This post originally appeared on Ridiculously Efficient.
Dana Brownlee is the founder of Professionalism Matters, a consulting firm that helps other businesses become more productive. As a busy business owner, she knows how important vacation time is for herself and her family, but began to fear that inevitable onslaught of emails and missed urgent messages she would find when she arrived back in the office. To help herself manage it all, she developed the ‘95% Unplugged Vacation Model’. It helps her maintain her work-life balance, without drowning in a sea of unread emails upon her arrival back in the office.
Brownlee tells us all about her vacation model and why getting time unplugged is so important.
1. What does the ‘95% Unplugged Vacation Model’ entail?
It really means that for many of us, instead of pretending that we’re going to be completely 100% unplugged, embrace the more realistic 95% unplugged model. This model means that you’re on vacation – focused on relaxing and spending time with friends and family for sure – BUT you do recognize that the rest of the world continues, issues continue to be addressed via email, employees continue to have questions, etc.. So it may be setting yourself (and others) up for disappointment/frustration to strive for 100% unplugged. In my case I need to stay about 5% plugged in to keep the trains running and keep my sanity, really. After all, who wants to return to an avalanche of 1,000+ emails and possible unresolved issues/missed opportunities the day they return from vacation? To be clear I activate an out-of-office message while on vacation and I don’t plan any work to be done while I’m gone, but I’m just realistic enough to know that the Earth won’t stop spinning because my family is on vacation.
2. What limitations should people set for themselves while on vacation?
Everyone has to decide this for themselves, but for many busy professionals what seems to work is unplugging fully for most of the vacation but consciously taking time to plug in periodically to keep things moving smoothly back at the office, reassure yourself that all is well, or just maintain a light connection to work. For me, I might be doing a scuba excursion with my husband or chasing the kids on the beach – the Blackberry is off or better yet, not even with me. BUT I do want to check email for about 20 minutes every other day or check in with my assistant if needed. In my case, my 5% plug in is almost completely email checking/responding — not making phone calls, reading reports or doing other ‘real work’.

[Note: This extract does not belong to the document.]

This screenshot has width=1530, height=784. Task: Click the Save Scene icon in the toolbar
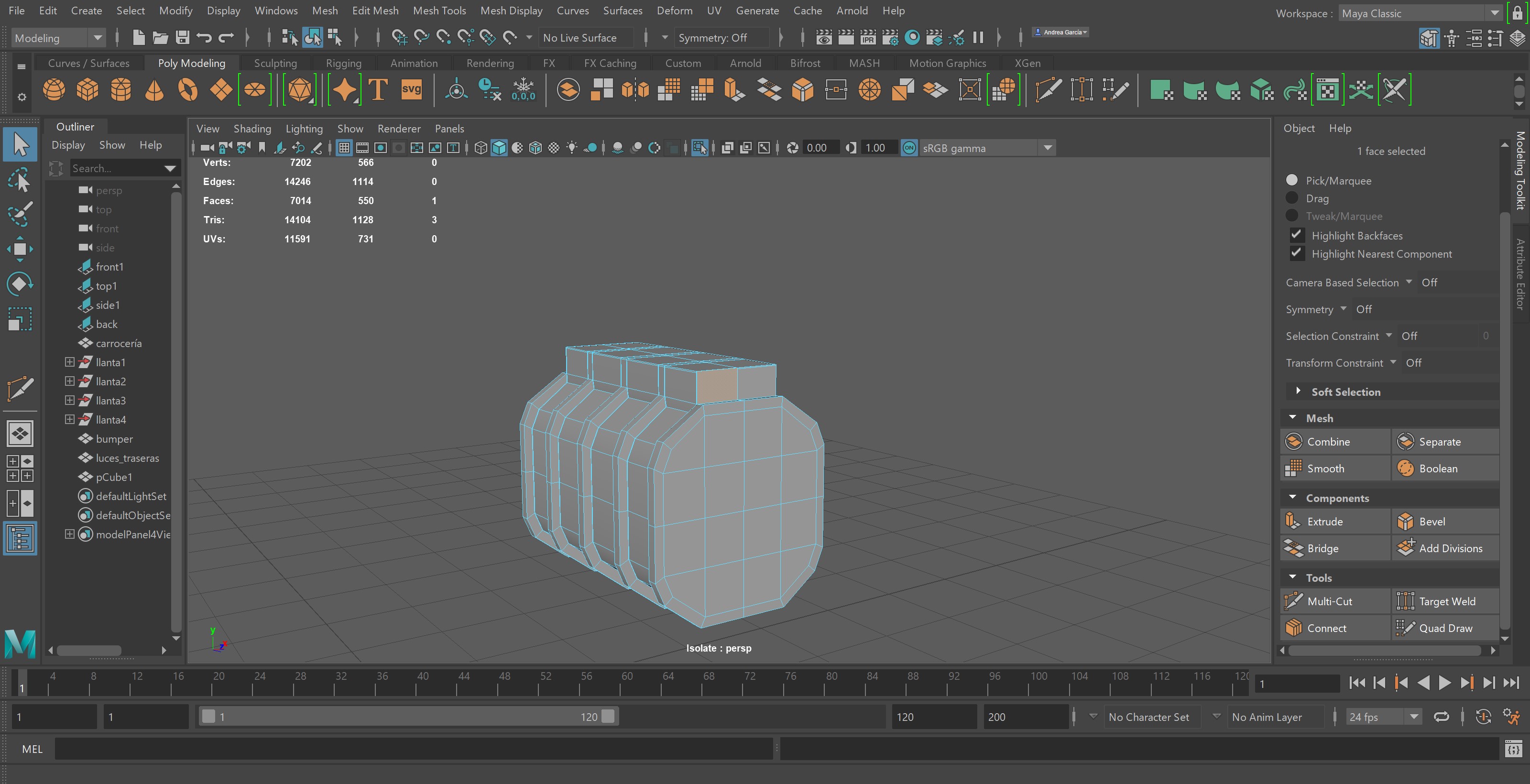click(182, 37)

3. Do you think it is possible to have a 100% unplugged vacation? Why or why not?
Of course, it’s possible, but I just discovered over the years that it wasn’t worth it ironically. The price that I paid my first day back in the office was much more than the 5% I could have sacrificed by taking just a few minutes during my vacation week to send a few emails, forward a presentation, ask my assistant to submit a proposal or resolve an issue that surfaced while I was out. Some of this is obviously dependent on the duration of your vacation (obviously easier to completely unplug for a shorter period of time), the type of work that you do, etc., so my comments really are reflective of many busy professionals but clearly not all. An implicit danger (depending on your work environment) is that you don’t want to create an expectation on the part of your boss/coworkers of your doing work while on vacation. So again, I reiterate that I don’t plan to do any work, and I certainly would not recommend planning a vacation with the expectation of working through it. To the contrary, I recommend that one always establish someone “in charge” for them and establish other processes so that work can flow without them, so that if they do happen to chime in on an email exchange (where they really felt it necessary) or address an urgent issue that arose unexpectedly, it’s seen as an unexpected and highly appreciated contribution (not an expectation).

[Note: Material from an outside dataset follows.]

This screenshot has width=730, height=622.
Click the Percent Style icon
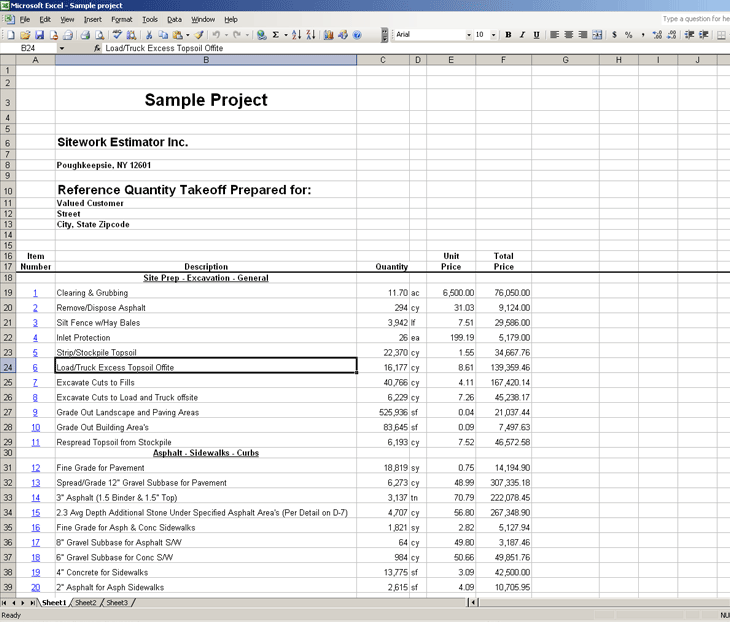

4. Why is getting time unplugged so important?
It is ridiculously important. When I worked as a college intern at AT&T Bell Labs in New Jersey in the late 80s with some of the most brilliant [Research and Development] minds on the planet, they had established these “romper rooms” (my term, not theirs) where the scientists could go during the day to forget about the problem on their desk, relax, and recharge. The room was filled with nostalgic games, whiteboards, and I think even a few places to sleep. It reminds me of the image that we have of Google now, but this was 1988! Sue Shellenberger wrote a great article about this same concept – how allowing your brain an opportunity to take a break and recharge can really spark innovation
5. How can people find unplugged downtime during the regular workweek
Actually, the irony is that I make time to get unplugged much more regularly than most I’m sure. (This might be why when I go on vacation I don’t feel like I must drop completely off the face of the Earth.) I’m a huge believer in scheduling. I think that “what gets scheduled gets done…eventually.” If it’s not on the schedule, it probably won’t – let’s be honest. This is why many of us have rooms in our house that haven’t been cleaned out in years or have child momentos that were never made into keepsake books – great ideas that didn’t get scheduled. So, scheduling may not sound glamorous, but it works. Find 2-3 ways to unplug that fill you up mentally and emotionally and put them on your calendar. It could be a yoga class, morning meditation, playing racquetball, meeting a friend for an afternoon tea break on a bench outside the office building, listening to your favorite CD in the car on the way to work, etc. We must recharge the battery to keep it movin’!